■ ENTRIES:
-*-
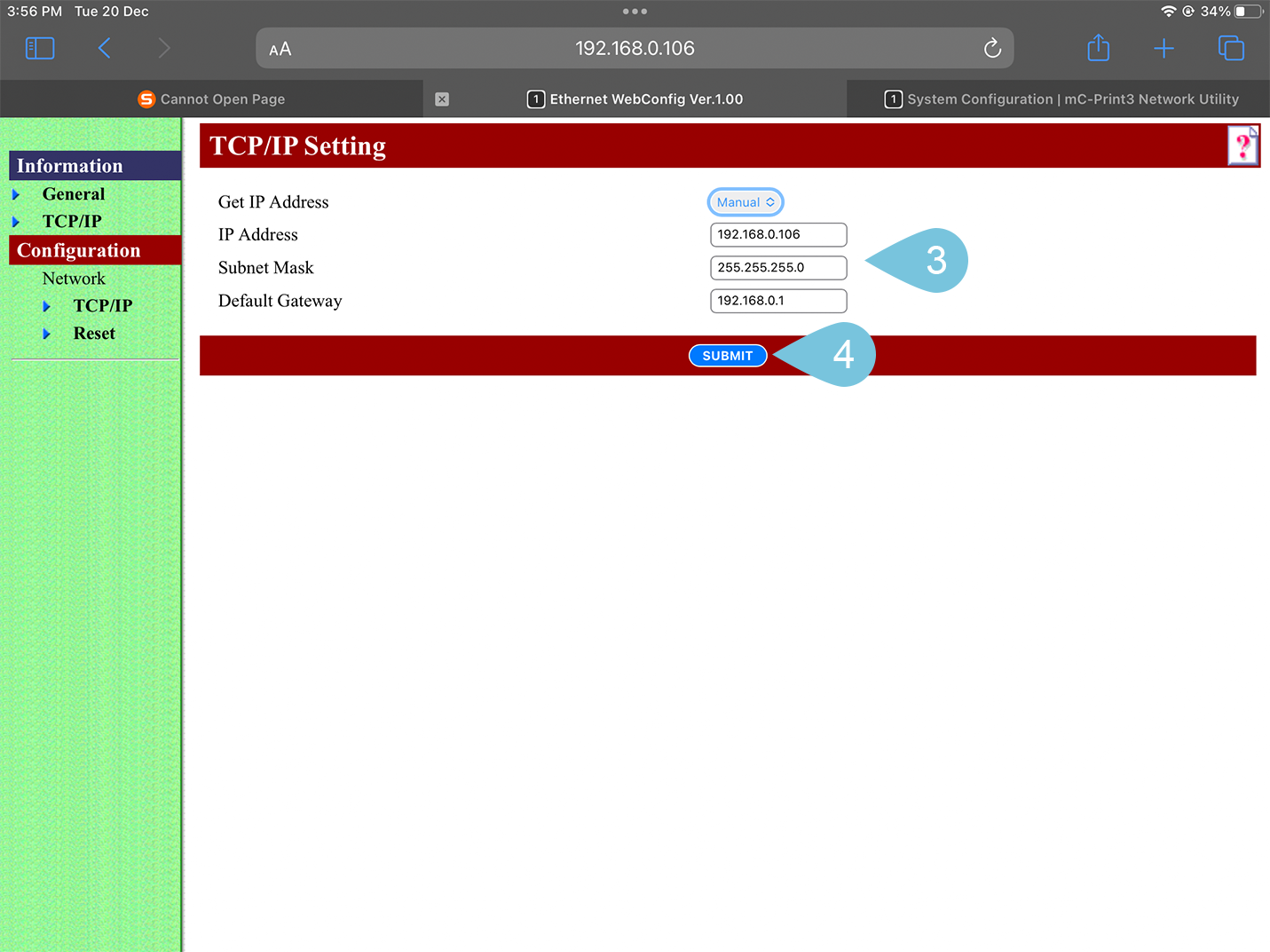Tap the reload page icon
The width and height of the screenshot is (1270, 952).
[992, 48]
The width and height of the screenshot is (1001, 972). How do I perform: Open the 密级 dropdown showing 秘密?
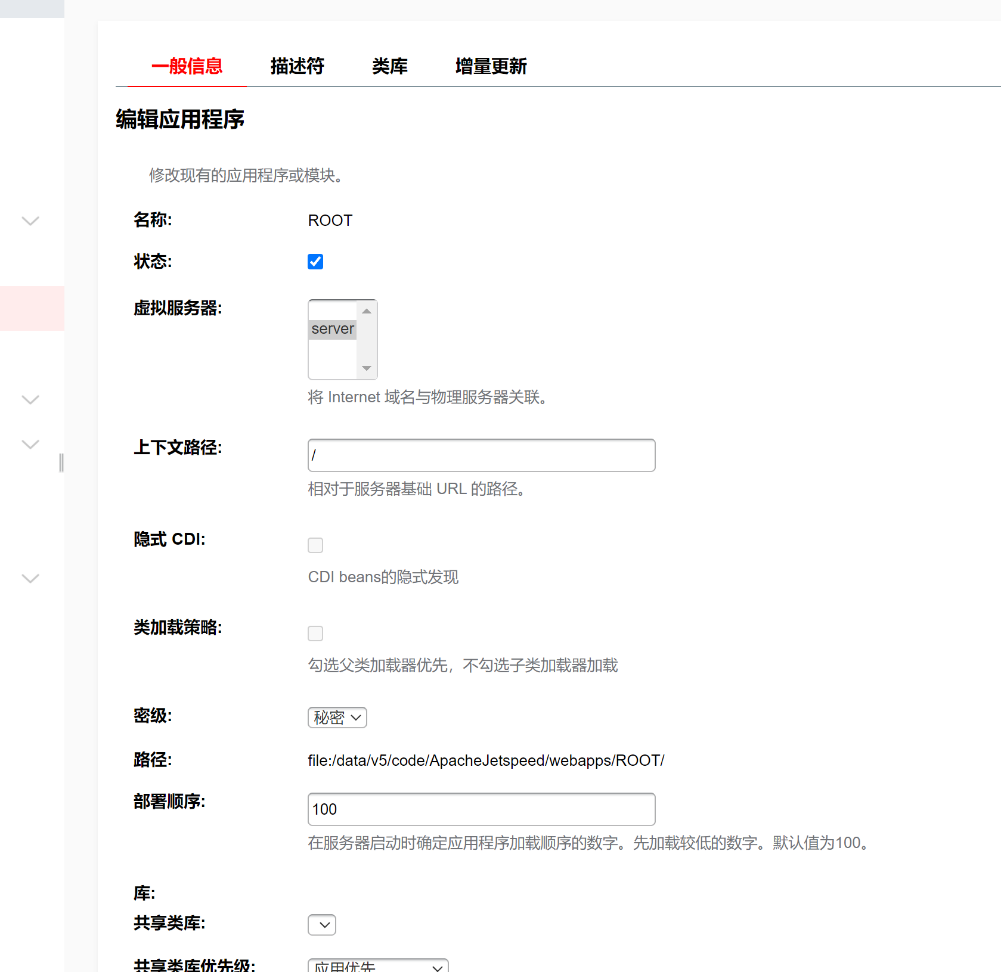point(337,717)
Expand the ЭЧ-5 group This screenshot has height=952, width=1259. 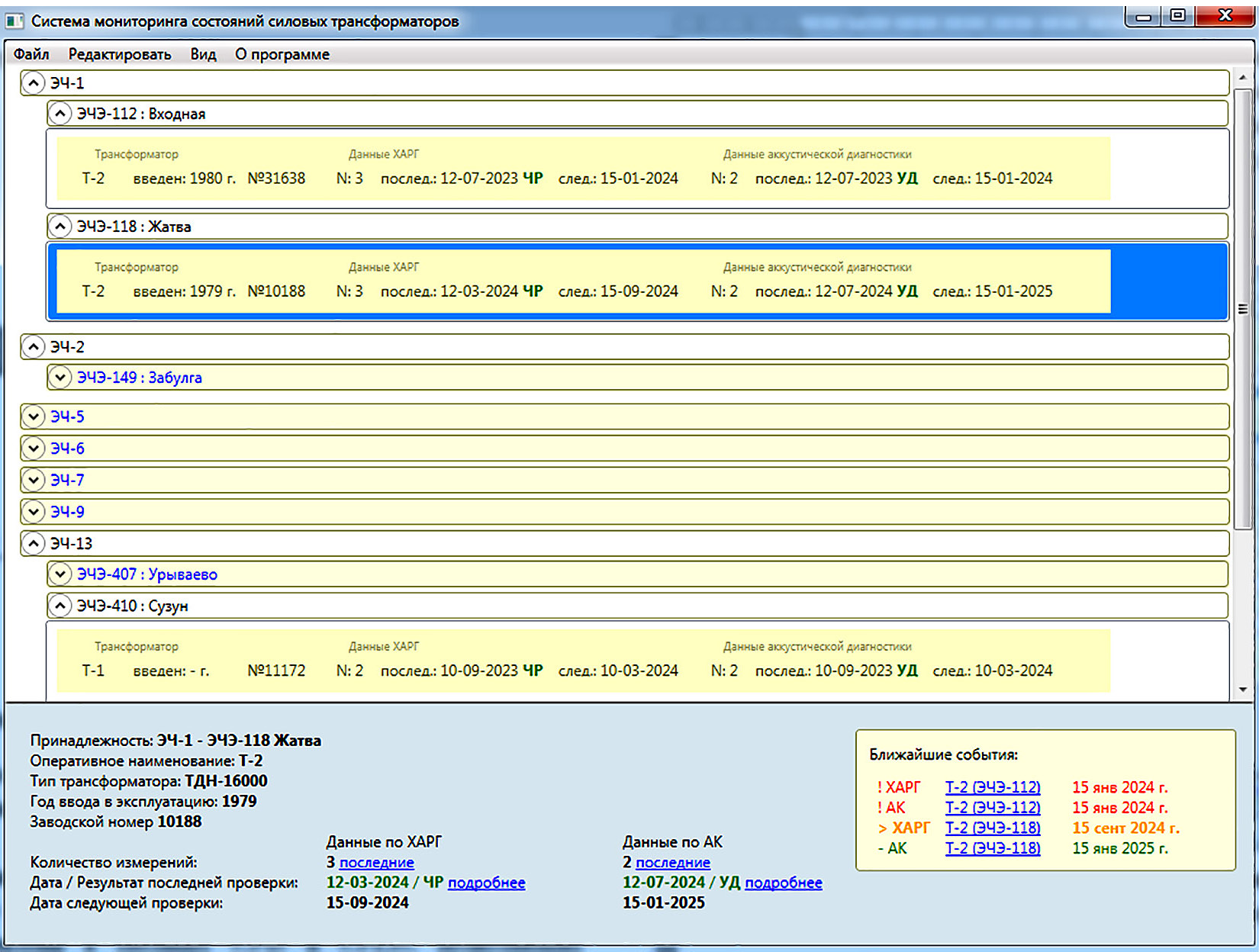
-*-
■ TASK BRIEF: Format every line of the records above as a numbered list, skipping blank lines and leaving out the pictures.

■ RESULT OF THIS EXERCISE:
1. Tap the reload page icon
2. The width and height of the screenshot is (1270, 952).
3. [992, 48]
4. The width and height of the screenshot is (1001, 972). How do I perform: Open the 密级 dropdown showing 秘密?
5. point(337,717)
6. Expand the ЭЧ-5 group This screenshot has height=952, width=1259. 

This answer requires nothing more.